Content starts
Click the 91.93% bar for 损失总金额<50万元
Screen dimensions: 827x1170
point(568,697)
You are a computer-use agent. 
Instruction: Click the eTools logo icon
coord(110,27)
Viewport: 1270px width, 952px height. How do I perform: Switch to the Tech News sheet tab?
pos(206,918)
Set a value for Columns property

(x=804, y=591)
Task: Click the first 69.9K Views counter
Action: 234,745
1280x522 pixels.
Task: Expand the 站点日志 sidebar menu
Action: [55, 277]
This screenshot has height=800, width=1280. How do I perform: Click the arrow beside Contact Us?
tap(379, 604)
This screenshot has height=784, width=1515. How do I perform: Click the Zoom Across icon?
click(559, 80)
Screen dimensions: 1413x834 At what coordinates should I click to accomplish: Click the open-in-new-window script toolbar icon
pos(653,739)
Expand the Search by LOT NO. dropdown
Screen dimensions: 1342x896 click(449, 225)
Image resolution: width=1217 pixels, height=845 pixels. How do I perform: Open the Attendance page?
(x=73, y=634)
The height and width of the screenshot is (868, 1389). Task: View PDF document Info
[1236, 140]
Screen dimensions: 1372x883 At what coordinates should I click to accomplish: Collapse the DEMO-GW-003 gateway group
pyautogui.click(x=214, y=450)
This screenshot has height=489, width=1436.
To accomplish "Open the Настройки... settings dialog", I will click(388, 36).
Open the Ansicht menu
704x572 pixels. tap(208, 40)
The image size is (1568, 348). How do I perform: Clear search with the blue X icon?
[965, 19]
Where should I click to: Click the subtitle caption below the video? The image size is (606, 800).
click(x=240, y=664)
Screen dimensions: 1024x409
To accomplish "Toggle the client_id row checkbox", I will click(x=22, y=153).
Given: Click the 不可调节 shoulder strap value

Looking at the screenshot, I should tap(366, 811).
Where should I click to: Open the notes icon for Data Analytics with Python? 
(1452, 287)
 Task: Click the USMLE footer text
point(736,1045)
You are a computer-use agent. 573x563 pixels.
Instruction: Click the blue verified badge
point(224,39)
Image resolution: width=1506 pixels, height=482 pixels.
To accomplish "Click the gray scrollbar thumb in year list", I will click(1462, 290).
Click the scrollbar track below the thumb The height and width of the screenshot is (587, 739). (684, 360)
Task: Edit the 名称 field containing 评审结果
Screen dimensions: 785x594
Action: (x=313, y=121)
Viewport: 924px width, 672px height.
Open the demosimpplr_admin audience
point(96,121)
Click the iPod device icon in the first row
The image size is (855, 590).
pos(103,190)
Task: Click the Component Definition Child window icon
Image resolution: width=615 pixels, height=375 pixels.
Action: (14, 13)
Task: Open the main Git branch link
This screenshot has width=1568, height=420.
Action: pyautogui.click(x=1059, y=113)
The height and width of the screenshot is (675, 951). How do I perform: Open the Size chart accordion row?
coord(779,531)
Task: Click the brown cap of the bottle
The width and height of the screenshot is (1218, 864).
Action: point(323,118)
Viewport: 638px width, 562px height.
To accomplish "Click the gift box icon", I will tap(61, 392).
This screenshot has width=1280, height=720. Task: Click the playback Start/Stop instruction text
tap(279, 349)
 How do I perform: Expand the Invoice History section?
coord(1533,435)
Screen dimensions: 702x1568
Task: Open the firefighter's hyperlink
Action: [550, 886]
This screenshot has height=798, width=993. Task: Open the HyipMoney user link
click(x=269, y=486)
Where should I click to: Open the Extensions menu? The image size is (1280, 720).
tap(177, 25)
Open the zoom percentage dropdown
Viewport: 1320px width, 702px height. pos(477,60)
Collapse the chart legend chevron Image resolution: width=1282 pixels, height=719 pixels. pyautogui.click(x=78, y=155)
Content ends
Exercise details → In the listing above, how many lines hold the string "thumb"? Only the number is to be reported.

Completed task → 2